Instructions to follow
Give the records again in full, exactly as they are.

Supplied information

<<<<

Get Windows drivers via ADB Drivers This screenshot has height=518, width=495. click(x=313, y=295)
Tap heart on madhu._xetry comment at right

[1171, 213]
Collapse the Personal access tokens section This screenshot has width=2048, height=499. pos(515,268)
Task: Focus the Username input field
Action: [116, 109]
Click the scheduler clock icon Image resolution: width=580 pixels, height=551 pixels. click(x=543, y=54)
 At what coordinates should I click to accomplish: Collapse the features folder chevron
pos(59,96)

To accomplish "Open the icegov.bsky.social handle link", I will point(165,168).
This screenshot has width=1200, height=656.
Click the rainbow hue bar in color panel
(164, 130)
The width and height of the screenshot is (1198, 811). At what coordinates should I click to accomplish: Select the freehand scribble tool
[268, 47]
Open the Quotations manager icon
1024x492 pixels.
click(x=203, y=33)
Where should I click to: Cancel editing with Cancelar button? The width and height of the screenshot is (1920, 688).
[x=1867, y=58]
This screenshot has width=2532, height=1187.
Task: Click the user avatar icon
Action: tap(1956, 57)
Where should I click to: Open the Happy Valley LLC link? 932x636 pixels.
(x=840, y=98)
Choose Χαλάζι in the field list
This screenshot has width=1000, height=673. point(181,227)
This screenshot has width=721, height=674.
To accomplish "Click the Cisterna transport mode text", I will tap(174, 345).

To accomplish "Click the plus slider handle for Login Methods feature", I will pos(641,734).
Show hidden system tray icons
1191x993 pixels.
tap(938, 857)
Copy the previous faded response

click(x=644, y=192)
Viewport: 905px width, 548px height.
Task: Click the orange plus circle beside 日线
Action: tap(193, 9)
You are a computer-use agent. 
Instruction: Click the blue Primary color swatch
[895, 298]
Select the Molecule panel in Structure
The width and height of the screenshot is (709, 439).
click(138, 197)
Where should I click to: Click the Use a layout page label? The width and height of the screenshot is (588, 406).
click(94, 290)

>>>>

Response area
Get Windows drivers via ADB Drivers This screenshot has height=518, width=495. click(x=313, y=295)
Tap heart on madhu._xetry comment at right

[1171, 213]
Collapse the Personal access tokens section This screenshot has width=2048, height=499. pos(515,268)
Task: Focus the Username input field
Action: [116, 109]
Click the scheduler clock icon Image resolution: width=580 pixels, height=551 pixels. click(x=543, y=54)
 At what coordinates should I click to accomplish: Collapse the features folder chevron
pos(59,96)

To accomplish "Open the icegov.bsky.social handle link", I will point(165,168).
This screenshot has width=1200, height=656.
Click the rainbow hue bar in color panel
(164, 130)
The width and height of the screenshot is (1198, 811). At what coordinates should I click to accomplish: Select the freehand scribble tool
[268, 47]
Open the Quotations manager icon
1024x492 pixels.
click(x=203, y=33)
Where should I click to: Cancel editing with Cancelar button? The width and height of the screenshot is (1920, 688).
[x=1867, y=58]
This screenshot has width=2532, height=1187.
Task: Click the user avatar icon
Action: tap(1956, 57)
Where should I click to: Open the Happy Valley LLC link? 932x636 pixels.
(x=840, y=98)
Choose Χαλάζι in the field list
This screenshot has width=1000, height=673. point(181,227)
This screenshot has width=721, height=674.
To accomplish "Click the Cisterna transport mode text", I will tap(174, 345).

To accomplish "Click the plus slider handle for Login Methods feature", I will pos(641,734).
Show hidden system tray icons
1191x993 pixels.
tap(938, 857)
Copy the previous faded response

click(x=644, y=192)
Viewport: 905px width, 548px height.
Task: Click the orange plus circle beside 日线
Action: tap(193, 9)
You are a computer-use agent. 
Instruction: Click the blue Primary color swatch
[895, 298]
Select the Molecule panel in Structure
The width and height of the screenshot is (709, 439).
click(138, 197)
Where should I click to: Click the Use a layout page label? The width and height of the screenshot is (588, 406).
click(94, 290)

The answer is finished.